こうなることを予期していた訳では全くないけれど、学院で古代魔術分析講義を取っておいたのが幸いした。古めかしい記述を読み解くと同時に、その意図を掌握する。物質構築術式。魔力補充術式。自立制御術式。更にもっと別の大きなものに紐づいた術式情報もあったけれど、そこまでは読み込まない。
おそらく、闘技場そのものの在り方に通ずるものだ。来訪者を感知するとか、それに合わせて傀儡を用意するとか、脱出を封じる手立てを講じるとか。そこまでは必要がないので、全カット。
気になるのは三点。いかにして傀儡を作り出し、魔力を与え、操っているのか。私も同じように傀儡を作って操ることができれば、弓兵に付き物の悩みである標的に接近された際の対抗策を得ることができる。外れる矢を射らずに済めばそれに越したことはないものの、私はサロモンさんほど人並外れて卓越した射手ではないのだ。手札は用意しておくに越したことはない。

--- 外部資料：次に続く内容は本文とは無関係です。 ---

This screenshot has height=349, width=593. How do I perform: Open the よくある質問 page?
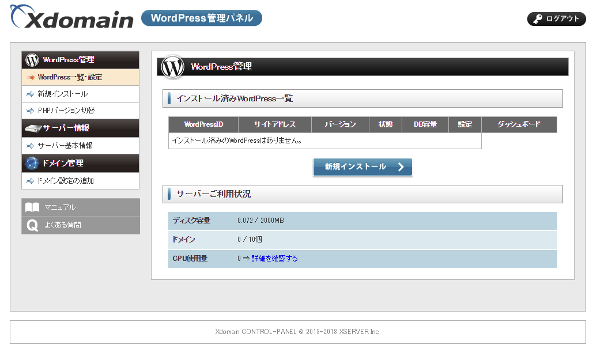(x=63, y=225)
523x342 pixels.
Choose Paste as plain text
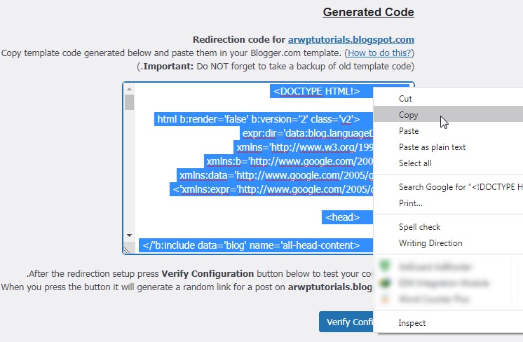[432, 147]
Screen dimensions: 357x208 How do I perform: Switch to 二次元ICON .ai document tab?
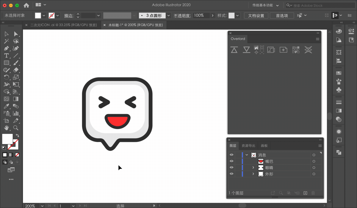pos(64,25)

しかし、いきなり古代文明の高精度術式を手札に加えるのは、難易度が高過ぎたかもしれない。式を読み解けない訳ではないものの、何しろ情報量が凄まじい。外国語の古典を並行して何冊も読みながら、それぞれの内容に即した謎解きをしている感覚とでも言えばいいだろうか。少しでも気を抜こうものなら、流れ込んでくる情報に溺れて押し潰されてしまいそうだった。
ズキズキと痛む頭を支え、意地だけで意識を繋ぐ。一瞬くらりとして視界が回りかけ、足元の感覚すら消えかけた。ハッと我に返り、前に出した右足で地面を踏み締めて間一髪耐える。あと少し、もう少しなのだから。
「ライゼル! どうした⁉」
足音の乱れを聞き留めたらしく、すぐさま声が飛んでくるのが、何というか――本当にすごいな、と思う。傀儡鎧をあしらいながら、等しく私の様子にも気を払っているのだ。何かあったら、すぐに助けに来られるように。

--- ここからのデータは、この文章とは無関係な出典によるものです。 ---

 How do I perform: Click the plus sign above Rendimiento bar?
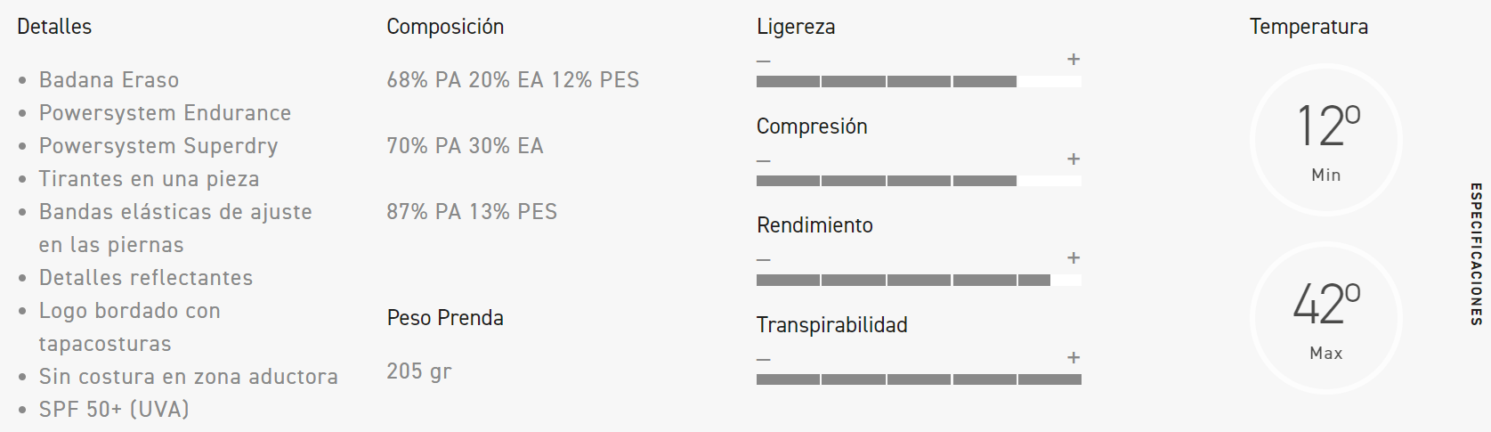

大丈夫です、と答えたいのが本音ではあったものの、今はまだその余裕がない。残りの術式を読み解くに全精力を注ぎ、
「いま、終わりました! もう大丈夫です」
最後の気力を振り絞って叫んだ。……直後、返事よりも早く重い破砕音を聞く。
はたと顔を上げれば、あの傀儡鎧の兜が真正面から貫かれていた。顔面に突き刺さった槍はそのまま横に振り抜かれ、鎧から兜をもぎ取る。放り捨てられた兜は地面を転がるばかりで、その内部の闇にはもう何の光も浮かんではいない。

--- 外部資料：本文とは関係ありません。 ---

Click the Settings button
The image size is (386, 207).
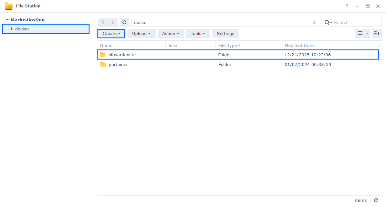tap(225, 33)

術式の根幹は兜の方にないと見て取ったか、レインナードさんはそちらにはもう一瞥すらくれなかった。右手だけで槍を握ると、体勢を低く構え直す。――そして、銀色が閃いた。
一瞬の間の後、ざらざらと小さなものが落ちゆく音が上がる。瞬きほどの間に、一体何度その槍が振るわれたというのだろう。板金鎧は細切れの金属片となり、地面に小高い山を作っていた。あれほど完膚なきまでに器を壊されれば、いかに精密な傀儡術式とて維持することはできない。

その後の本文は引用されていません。